Governo precisa é de uma mudança mais ampla, que aumente
sua base social para além dos convertidos
De que forma o anúncio da guinada de política de moderação
de conteúdo feita por um gigante como a Meta e a troca da guarda no comando da
comunicação do governo Lula se conectam neste tenso início de ano, e o que a
prevalência desses assuntos demonstra?
A resposta parece ser que, de qualquer ângulo que se olhe,
as mudanças vertiginosas na comunicação e seu impacto imediato na vida de
pessoas, sociedades e países são a grande moeda política e econômica dos tempos
que vivemos.
A mudança feita por Lula na Secom parece até pueril diante
do potencial de estrago causado pela demonstração, a partir do anúncio feito
por Mark Zuckerberg, de que agora vale tudo para que as chamadas big techs se
alinhem ao Zeitgeist da volta de Donald Trump ao poder, apesar de tudo o que
perpetrou em seu primeiro mandato e depois que foi derrotado.
Trocar Paulo Pimenta por Sidônio Palmeira,
nesse contexto, se assemelha à tentativa desesperada de um técnico quando o
time enfrenta uma equipe infinitamente mais preparada e vence por um placar
dilatado.
A verdade é que há muito pouco que se possa fazer a partir
do Palácio do Planalto para conter o que o novo titular da comunicação estatal
definiu como “faroeste digital”. Portanto não é a troca de nomes que fará com
que o governo deixe de perder a batalha da opinião pública, que decorre de
muitos outros fatores além da difusão de fake news ou a suposta inoperância
desse ou daquele.
Uma coisa é a necessidade óbvia de regulamentar a
responsabilidade das gigantes de tecnologia pelos conteúdos de informação por
elas veiculados. E cabe, sim, ao governo definir uma posição clara para que o
debate não fique, de novo, a cargo apenas do Judiciário.

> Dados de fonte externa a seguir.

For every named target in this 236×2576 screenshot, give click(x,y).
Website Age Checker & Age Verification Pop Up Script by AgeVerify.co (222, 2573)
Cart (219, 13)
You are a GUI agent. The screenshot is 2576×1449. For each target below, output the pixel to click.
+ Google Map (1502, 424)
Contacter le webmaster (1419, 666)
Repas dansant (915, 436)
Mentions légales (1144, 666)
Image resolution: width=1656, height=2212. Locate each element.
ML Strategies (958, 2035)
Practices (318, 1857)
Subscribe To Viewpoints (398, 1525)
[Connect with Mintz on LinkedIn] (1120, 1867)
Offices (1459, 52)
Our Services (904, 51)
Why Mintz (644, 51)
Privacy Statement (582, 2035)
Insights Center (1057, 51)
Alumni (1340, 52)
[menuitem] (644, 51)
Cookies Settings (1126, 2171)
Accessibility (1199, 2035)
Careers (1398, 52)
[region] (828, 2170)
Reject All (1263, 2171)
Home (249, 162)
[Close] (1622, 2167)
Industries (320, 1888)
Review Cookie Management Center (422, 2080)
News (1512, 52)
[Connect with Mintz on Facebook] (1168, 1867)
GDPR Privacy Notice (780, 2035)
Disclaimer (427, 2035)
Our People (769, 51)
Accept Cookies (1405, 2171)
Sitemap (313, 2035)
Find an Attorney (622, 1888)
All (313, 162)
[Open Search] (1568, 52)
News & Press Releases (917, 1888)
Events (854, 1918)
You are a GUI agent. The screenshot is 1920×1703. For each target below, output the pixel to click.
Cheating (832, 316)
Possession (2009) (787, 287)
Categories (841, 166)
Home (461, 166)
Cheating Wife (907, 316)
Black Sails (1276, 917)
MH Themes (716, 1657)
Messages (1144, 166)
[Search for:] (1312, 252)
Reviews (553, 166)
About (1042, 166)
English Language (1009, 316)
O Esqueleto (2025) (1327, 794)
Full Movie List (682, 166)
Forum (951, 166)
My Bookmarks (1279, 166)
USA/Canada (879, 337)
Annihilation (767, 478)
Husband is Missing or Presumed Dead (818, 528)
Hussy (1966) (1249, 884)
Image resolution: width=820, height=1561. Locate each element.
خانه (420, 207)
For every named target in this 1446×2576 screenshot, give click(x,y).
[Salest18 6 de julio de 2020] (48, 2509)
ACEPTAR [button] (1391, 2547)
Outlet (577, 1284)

A defesa de que o que configura crime, manipulação política
ou incitação ao ódio e à discriminação seria apenas exercício da liberdade de
expressão seria ingênua, se não fosse cinismo deliberado na grande maioria dos
casos.
Outra coisa, no entanto, é creditar os desacertos do governo
à incompetência de fulano ou sicrano ou apenas à guerrilha digital que precisa
ser contida pela lei e pela Justiça. O caso da “taxação do Pix” é emblemático:
uma mentira dessa natureza só prospera e se difunde graças a uma série de
incompetências de diferentes níveis do governo, da norma da Receita sem a
devida explicação à divisão interna e eterna quanto à necessidade de conter
gastos, e não apenas aumentar a arrecadação
Lula já foi aclamado aqui e alhures por ser um comunicador
nato, mas o fato é que a mágica não se repetiu desde o primeiro dia de seu
terceiro governo. Pelo contrário: muitas das enrascadas em que sua gestão se
meteu e da impopularidade em igual medida à aprovação decorrem de suas próprias
escolhas, da forma como fala de improviso e comete de gafes a erros crassos que
elevam a cotação do dólar e do fato de que o grupo de pessoas que têm lastro
para dizer a ele que está errando é cada vez mais restrito.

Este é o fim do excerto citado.